Photo by Lance Winter
Bobcats’ championship hopes end in 81-73 loss to UT Arlington
ARLINGTON — Texas State somberly walked back to the locker room Saturday afternoon after its hopes of claiming its first Sun Belt championship and first regular-season title in 20 years came crashing down.
The Bobcats suffered an 81-73 loss to UT Arlington in front of a crowd of 2,702 mixed in maroon and blue inside the College Park Center in Arlington.
“We thought we could come up here and win,” head coach Danny Kaspar said. “But we got beat by a good team on their home court. We did not play the type of game we needed to play in order to beat this team — UTA — on their homecourt. This would’ve been a much lower scoring game if we were going to win the game.”
UTA junior guard Brian Warren put together a career effort with 30 points to lead the Mavericks to victory in their first matchup against Texas State on Feb. 2. Saturday’s performance showed that Warren is quickly evolving into a Bobcat killer.
Warren gashed Texas State with a game-high 24 points, including four 3-pointers.
“Brian Warren is a thorn in our side,” Kaspar said. “Without him, we might have won both games but he has been a great player against us. My hats off to him and his performances against us.”
Texas State’s day took a quick turn when junior guard Nijal Pearson picked up two fouls in the first 25 seconds of the game. Three Bobcats picked up three fouls in the first half Pearson, sophomore guard Shelby Adams and freshman guard Mason Harrell.
“I do believe when they called two quick fouls on Nijal (Pearson), I think it changed their way of thinking in terms of aggressiveness,” Kaspar said. “I’m not very happy with the way the game was called but it is what it is.”
Texas State (23-8, 12-6 Sun Belt) struggled to find a rhythm in the first half. UTA (16-15, 12-6) took advantage of the Bobcats’ woes as it built a 12-point advantage with 2:55 left in the opening period.

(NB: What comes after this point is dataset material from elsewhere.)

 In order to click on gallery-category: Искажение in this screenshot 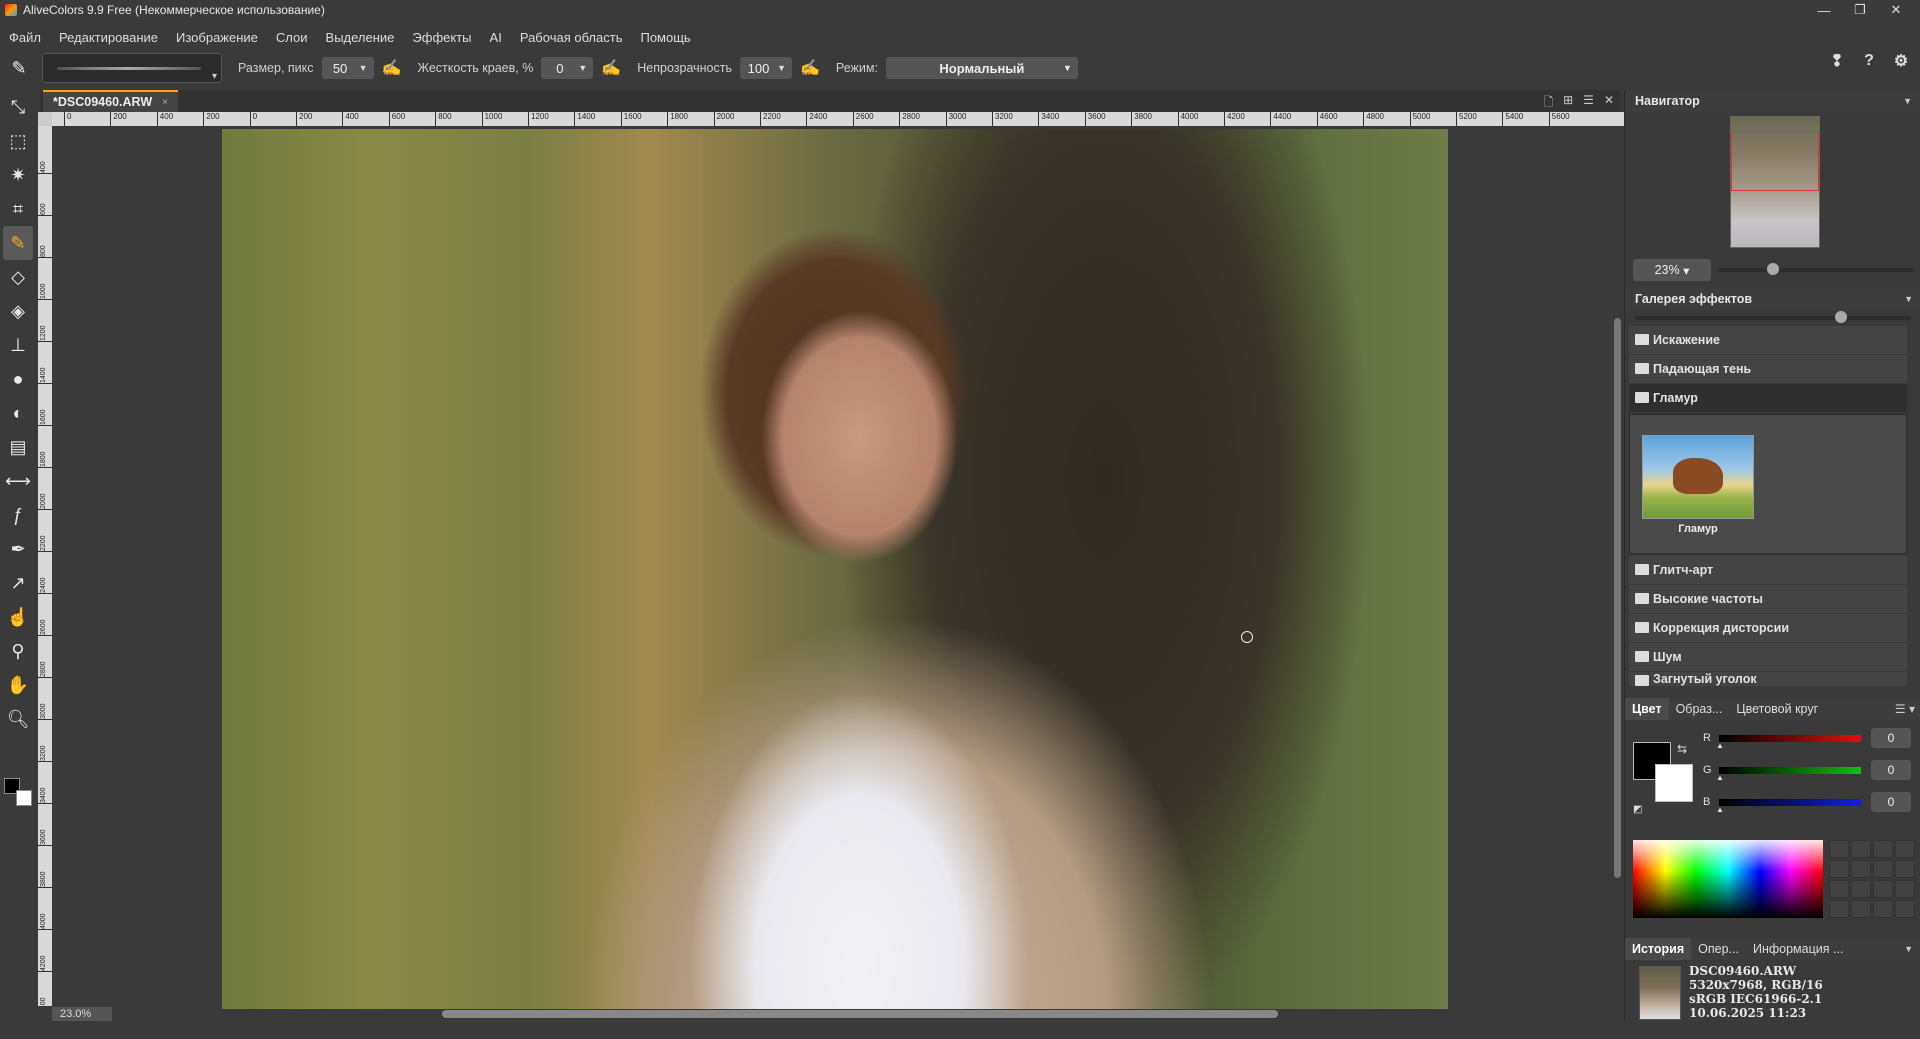, I will do `click(1768, 340)`.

Junior guard Jaylen Shead credited the Mavericks for throwing different defensive looks that disrupted Texas State’s flow. Shead said UTA didn’t display the same schemes that it did in the first game. But Maverick head coach Chris Ogden wouldn’t reveal what UTA did differently.
“It’s secrets man,” Ogden said. “We threw in a little amoeba defense but other than that we were good.”
Texas State junior forward Eric Terry ignited a late run with back-to-back slam dunks to cut UTA’s lead to 40-34 with 59 seconds left in the first half. Harrell knocked down three free throws after getting fouled on a shot beyond the arc to get the Bobcats to within 40-37.
But Maverick redshirt junior guard Edric Dennis sanked a 3 right before the buzzer to put UTA on top 43-37 at the intermission.
The Mavericks quickly extended their advantage to double digits in the second half. Texas State’s offensive struggles continued and UTA pushed their lead to as large as 70-54 with 4:39 remaining in regulation.
The Bobcats staged a late-half rally and an And-1 basket from Harrell cut the deficit to 75-70. Texas State’s defense stiffened and forced a turnover on the ensuing UTA possession.
Shead drove in the lane looking to make it a single-possession game but Warren came up with a game-sealing steal.
“Everybody wanted it,” Shead said. “We lost. It happens. We’ve got to move on. We’ve got a couple days to prepare for the (Sun Belt) tournament. Now we’ve got to win three games to make it to the (NCAA) tournament. So, I mean, it wasn’t the last game so we just got to look at the next one.”
Pearson led the Bobcats with 13 points followed by 12 points from Jaylen Shead. Harrell and sophomore forward Quentin Scott added a combined 25 points off the bench.
Saturday’s loss ended Texas State’s chances of securing a semifinal bye in the Sun Belt tournament. The Bobcats fell to the No. 4 seed after entering the day at No. 2. They’ll start tournament play on Friday at 5 p.m. inside Lakefront Arena in New Orleans.
Kaspar said they’ll have to go back to the drawing board as they look to make a run at the tournament championship.
“We have to win three games instead of two (in the tournament) that’s the way I see it,” Kaspar said. “We’re going to have to leave a day earlier than we were going to leave. But something’s got to change ... We have to come back and do some things and play the game we know how to play. We have a certain style of play that has allowed us to win 23 games this year and we’ve got to go back to that.”